Provided records:
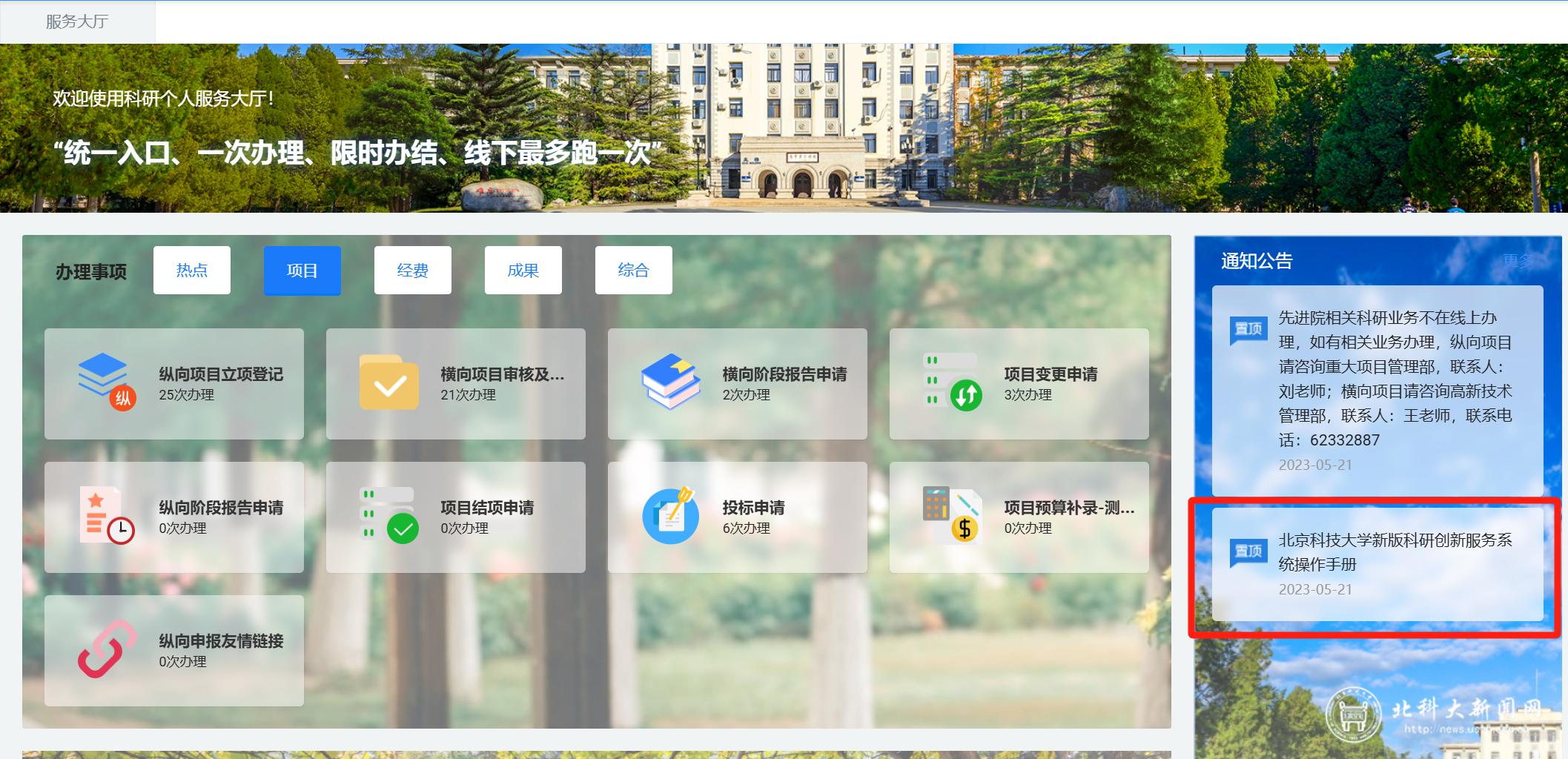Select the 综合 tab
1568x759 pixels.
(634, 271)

---

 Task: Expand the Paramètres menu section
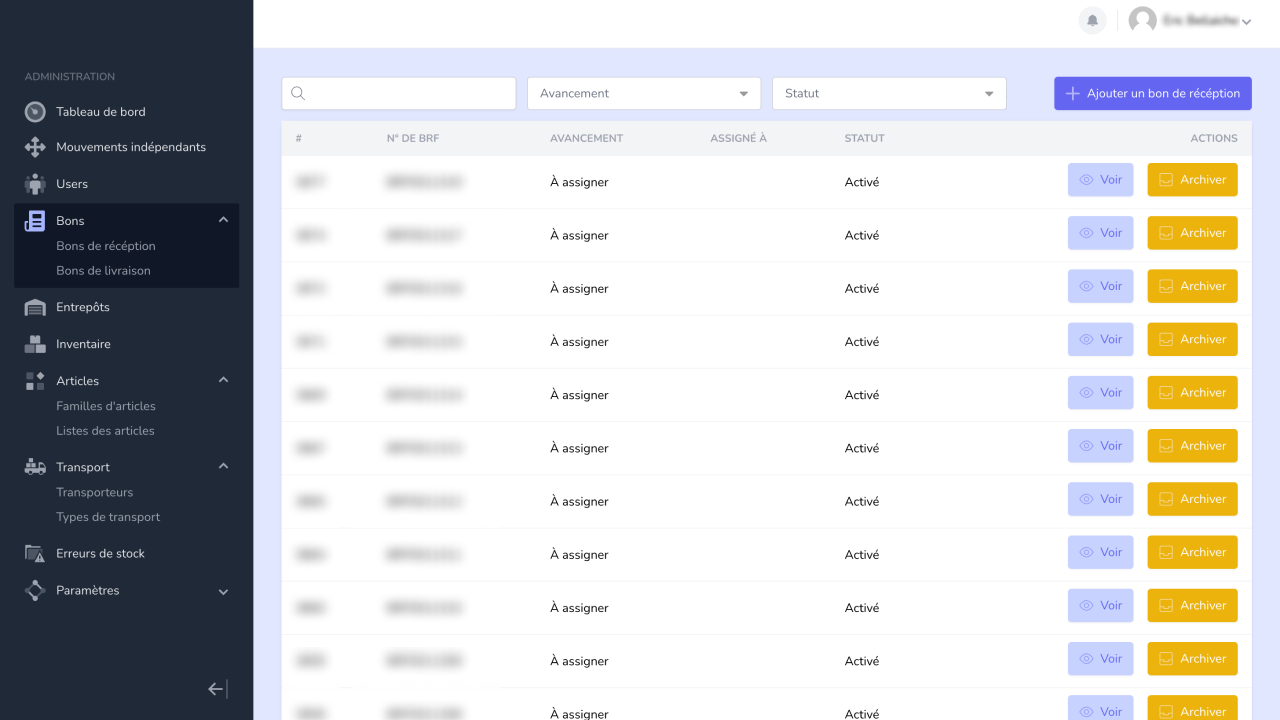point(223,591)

Problem details: Copy out each line of the entries above that contains the word "section".

Final answer:
 Task: Expand the Paramètres menu section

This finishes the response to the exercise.